In the event I am unable to pick up my child, I authorize the following persons to pick up my child. (Please state their relation to the child)
Rules, Regulations & Policies *
I have read and understand the rules and regulations and accept them for my child. Furthermore, I hereby give my consent for my child to participate in the Aransas Pass for Youth Latchkey Program. If in the judgment of any representative of the Aransas Pass for Youth, my child needs immediate medical treatment as a result of an injury or sickness, I hereby request, authorize and consent to such treatment as may be given to said child by any physician, trainer, nurse, hospital or qualified medical personnel. I also hereby agree to indemnify and save harmless the Aransas Pass for Youth Organization and any representative of said organization, the Aransas Pass I. S. D., the Aransas Pass Chamber of Commerce, or anyone else directly or indirectly involved in this program from any claim by any person, whomsoever, on account of such treatment of said child.
The Aransas Pass Chamber of Commerce, Aransas Pass ISD, and Aransas Pass for Youth, Inc., or their employees will not be held liable for accidents occurring while your child is participating in the After School Program. We will not carry liability insurance on your child to cover any medical expenses that may occur due to his/her participation in the After School Program.
It is the responsibility of the parent to pick up their child at the appropriate time, no later than 6:00 pm.
Your child can and will lose their right to participate in the Latchkey program if they are not picked up at the appropriate time. If your child is not picked up by 6:10 pm they will be released to Child Protective Services.
Internet Release *
In consideration of the privilege of my child using Aransas Pass ISD’s electronic communications system, and in consideration for having access to the public networks, I hereby release Aransas Pass ISD, Aransas Pass Chamber of Commerce, and Aransas Pass For Youth, Inc., or their employees, its operators, and my child’s use of, or inability to use, the system, including without limitations, the type of damage identified in the district’s policy, which is available upon request; and administrative regulations.

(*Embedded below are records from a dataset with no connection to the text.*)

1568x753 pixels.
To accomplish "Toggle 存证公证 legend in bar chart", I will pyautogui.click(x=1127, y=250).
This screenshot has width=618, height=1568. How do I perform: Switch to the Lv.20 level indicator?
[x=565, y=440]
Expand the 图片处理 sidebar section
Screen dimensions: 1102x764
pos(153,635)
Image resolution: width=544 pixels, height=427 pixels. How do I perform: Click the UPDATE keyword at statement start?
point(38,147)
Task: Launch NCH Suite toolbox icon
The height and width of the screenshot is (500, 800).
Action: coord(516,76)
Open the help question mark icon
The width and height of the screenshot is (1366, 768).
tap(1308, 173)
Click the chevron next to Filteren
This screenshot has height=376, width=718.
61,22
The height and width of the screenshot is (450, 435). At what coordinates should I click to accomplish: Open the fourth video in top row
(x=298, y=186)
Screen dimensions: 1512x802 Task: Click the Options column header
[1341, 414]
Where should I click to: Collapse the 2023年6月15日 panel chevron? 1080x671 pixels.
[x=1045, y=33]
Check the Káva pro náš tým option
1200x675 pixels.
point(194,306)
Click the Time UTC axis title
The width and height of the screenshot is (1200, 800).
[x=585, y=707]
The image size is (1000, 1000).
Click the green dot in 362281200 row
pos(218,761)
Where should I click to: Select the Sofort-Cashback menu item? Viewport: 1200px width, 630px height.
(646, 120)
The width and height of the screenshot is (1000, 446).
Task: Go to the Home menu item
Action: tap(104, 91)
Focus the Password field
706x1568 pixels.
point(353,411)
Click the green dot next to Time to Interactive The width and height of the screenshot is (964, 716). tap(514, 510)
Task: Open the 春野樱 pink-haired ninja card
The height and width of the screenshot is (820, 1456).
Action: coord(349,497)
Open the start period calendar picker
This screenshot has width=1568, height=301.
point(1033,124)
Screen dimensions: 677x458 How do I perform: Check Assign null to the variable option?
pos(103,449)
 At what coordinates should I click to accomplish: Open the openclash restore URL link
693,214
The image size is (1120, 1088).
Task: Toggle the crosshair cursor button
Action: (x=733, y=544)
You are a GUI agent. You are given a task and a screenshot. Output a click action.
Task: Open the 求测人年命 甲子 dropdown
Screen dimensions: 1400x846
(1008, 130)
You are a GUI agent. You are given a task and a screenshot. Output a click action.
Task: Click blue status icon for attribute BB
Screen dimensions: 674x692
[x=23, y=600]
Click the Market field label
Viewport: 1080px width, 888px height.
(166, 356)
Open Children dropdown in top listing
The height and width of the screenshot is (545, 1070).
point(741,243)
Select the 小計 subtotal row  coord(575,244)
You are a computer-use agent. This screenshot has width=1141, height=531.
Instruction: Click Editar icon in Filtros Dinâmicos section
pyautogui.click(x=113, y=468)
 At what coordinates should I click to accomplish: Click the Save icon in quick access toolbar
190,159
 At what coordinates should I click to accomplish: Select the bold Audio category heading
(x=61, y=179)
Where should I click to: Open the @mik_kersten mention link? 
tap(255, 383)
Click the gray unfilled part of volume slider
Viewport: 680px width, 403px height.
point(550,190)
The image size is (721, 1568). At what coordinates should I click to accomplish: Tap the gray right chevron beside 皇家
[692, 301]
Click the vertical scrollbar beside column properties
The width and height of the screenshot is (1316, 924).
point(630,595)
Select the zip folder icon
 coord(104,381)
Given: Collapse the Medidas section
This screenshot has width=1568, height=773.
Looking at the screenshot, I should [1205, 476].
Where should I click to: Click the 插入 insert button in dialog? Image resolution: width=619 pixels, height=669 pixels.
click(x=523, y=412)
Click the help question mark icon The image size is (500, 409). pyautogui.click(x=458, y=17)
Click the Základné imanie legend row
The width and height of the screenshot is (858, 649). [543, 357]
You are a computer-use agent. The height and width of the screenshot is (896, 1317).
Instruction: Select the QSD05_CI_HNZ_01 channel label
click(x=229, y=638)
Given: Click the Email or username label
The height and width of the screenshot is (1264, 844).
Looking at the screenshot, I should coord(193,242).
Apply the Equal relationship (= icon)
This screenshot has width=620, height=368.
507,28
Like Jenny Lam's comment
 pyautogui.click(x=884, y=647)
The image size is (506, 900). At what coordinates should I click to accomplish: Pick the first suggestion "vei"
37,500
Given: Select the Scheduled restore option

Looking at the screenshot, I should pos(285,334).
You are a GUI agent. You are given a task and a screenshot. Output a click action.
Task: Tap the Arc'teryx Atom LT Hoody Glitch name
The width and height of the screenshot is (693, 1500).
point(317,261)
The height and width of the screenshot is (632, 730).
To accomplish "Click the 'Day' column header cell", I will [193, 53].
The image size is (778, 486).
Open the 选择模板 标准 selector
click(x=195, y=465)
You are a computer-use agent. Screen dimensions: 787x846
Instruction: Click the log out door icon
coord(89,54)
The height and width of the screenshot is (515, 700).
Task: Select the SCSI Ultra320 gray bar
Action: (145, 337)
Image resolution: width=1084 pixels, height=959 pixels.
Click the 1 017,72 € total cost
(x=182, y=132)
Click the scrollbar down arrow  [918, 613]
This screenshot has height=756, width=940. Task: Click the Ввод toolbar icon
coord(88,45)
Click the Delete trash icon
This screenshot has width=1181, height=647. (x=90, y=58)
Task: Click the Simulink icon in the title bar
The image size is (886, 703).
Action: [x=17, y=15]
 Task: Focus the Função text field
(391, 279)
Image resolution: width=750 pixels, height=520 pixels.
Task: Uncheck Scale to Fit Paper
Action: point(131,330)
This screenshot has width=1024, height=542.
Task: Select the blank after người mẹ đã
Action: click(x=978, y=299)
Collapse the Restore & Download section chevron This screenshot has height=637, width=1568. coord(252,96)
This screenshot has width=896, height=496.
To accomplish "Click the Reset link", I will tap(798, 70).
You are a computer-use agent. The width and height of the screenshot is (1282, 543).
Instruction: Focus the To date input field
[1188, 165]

By typing your full name below you give your child (name listed above) permission to participate in the Aransas Pass for Youth Latchkey Program including all scheduled activities. You also signify that you the parent/guardian agree to the below statements.
I authorize the Aransas Pass Chamber of Commerce, Aransas Pass for Youth, Inc. and the Aransas Pass Independent School District, its employees and volunteers to transport my child to the Latchkey Program. I also certify that I will not hold the Aransas Pass Chamber of Commerce, Aransas Pass For Youth, Inc. or the Aransas Pass Independent School District , their employees, or volunteers legally or financially responsible for any injuries or accidents that may occur during the transit to and from the program. I assume complete and full responsibility for any injury that might occur to my child or intentionally caused by my child.
Additionally, being the parent/guardian of the above named minor and the person having the power to consent to medical treatment of the above named child. I authorize the AP for Youth Staff to consent to emergency medical treatment of the above named child, when I cannot be contacted to do so. Such medical treatment to include without limitation, medical and dental examination, diagnosis and treatment, including but not limited to hospitalization, surgery, x-ray, anesthesia, and medication. No prior determination of life threatening emergency or danger of serious or permanent injury resulting from delay of treatment need be made under this authorization.
I SPECIFICALLY CERTIFY AND AGREE THAT:
This authorization is given in advance of any specific diagnostic treatment of hospital care being required but is given to provide authority and power on the part of Aransas Pass For Youth Staff to give specific consent to any and all such examination, treatment and/or hospital care. I will indemnify and hold harmless from any expenses or claims of any nature, any entity which provides or is caused to provide examination, treatment or hospital care pursuant to this Authorization and agree to make or cause to be made, by assignment of third party benefits or otherwise, full and complete payment for such examinations, treatment or hospital care.
This authorization is limited to emergency treatment necessitated only during the hours in which the above named child participates in the Aransas Pass for Youth Latchkey Program, and thereafter until I can be contacted. The possession of the original of this Authorization by the Aransas Pass for Youth, Inc staff is evidence that he or she has temporary care and control of the above named minor in the event I cannot be contacted or until I can be contacted.
My typed signature below affirms that my child has no medical condition which might make it dangerous for him/her to participate in the Latchkey Program.